I received a rocking chair while I was pregnant with Ty at one of his baby showers. I guess you would call it glider, not a rocking chair, but regardless. I was rocking Bee tonight and she was fighting sleep like usual. I rocked her for a good 30 minutes which almost made me fall asleep. As I sat there rocking her I thought about that chair. I started to think about it because as I was rocking her and getting sleepy I thought they should make automatic rockers for adults. I always find it so soothing and I wish sometimes they'd have automatic ones for me. It led me to think about how many times I have rocked in that chair to put myself to sleep.
The first few weeks after Ty died I was often up in the middle of the night, teddy bear in my aching empty arms, rocking away. Rocking away my sorrows, back and forth, back and forth. I rocked until I couldn't keep my eyes open, I even fell asleep in that chair once after rocking for hours. I use to rock for hours because my heart was so hurt and my mind could only wander. I couldn't sleep. My sweet little boy was dead. He was gone, he'd never fill our home with laughter and tears. Instead, I filled our house with tears.
That rocking chair held me sobbing for so many nights. We then became pregnant with Jacob and for the first 18 weeks I would dare not sit in that chair. When we found out about Jacobs diagnosis it became our spot. I use to rock for hours singing "you are my sunshine" to him and rubbing my belly. It was our spot. It was my solitude. It yet again, rocked me to sleep many nights. It held my empty aching arms and sobbing tears.
Jacob was born and he died and once again, many nights I was up rocking in that chair. Absolutely heartbroken and devastated that this chair had been bought for me to sit in while holding my living child and rather here I was for the second time with it holding me, sobbing and mind wandering. Still childless.
We then became pregnant with Bee and I couldn't stand to look at that chair but because we are poor, we could not replace it (I don't know if you know this but gliders are not cheap). So I decided to re-do it. I added more padding and changed it to yellow fabric (to match Bees room). About half way through my pregnancy I felt comfortable sitting in it. This time, I sat and prayed my heart out. I sobbed my heart out, I pleaded with God to let Bee live. I prayed to not need this chair to rock me to sleep anymore. I prayed that instead I would be rocking my living child to sleep. I prayed I would be sitting in that chair nursing my wee one. I cried and cried thinking about this chair and all it has been through.
3 years after I received this chair it is finally servings its intended purpose. It shows its wear, just like my heart. Worn and squeaky from so much heartache and use.
As I sat there rocking Bee tonight I got emotional. 11 months ago we moved into this new house, Bee had her own room and it's where the chair was placed. I sat in that chair for the last month of my pregnancy with her (before I was admitted to the hospital) and continued to plead and pray to God to not let her die. To let her live and come home healthy with us. I can remember sitting there holding onto my Bee belly for dear life. Tears streaming down my face and my heart skipping beats. We were so close to meeting her and yet I had so much doubt about what would happen. I swore if she died everything was going, including the chair.

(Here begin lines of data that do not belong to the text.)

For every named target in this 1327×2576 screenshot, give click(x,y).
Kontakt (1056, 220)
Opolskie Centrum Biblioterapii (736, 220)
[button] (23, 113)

But Bee didn't die and today that chair holds both of us. We have rocked to sleep almost everyday since she has been home. We have nursed and read books in that chair. It has a new purpose now. It creeks and wakes Bee up and I still have an issue looking at it but we're still poor so on I rock. I know one day it will make its way out and will be replaced with a new life. I don't care if that new life is used from someone else, new to us is perfectly fine. But for now, that chair that held me crying for so many nights, now holds me rocking my daughter to sleep and to comfort her. It finally has good memories.
The chair shortly after we got it, all set up to welcome home Ty.
The chair after I re-did it, all set up to welcome home Bee.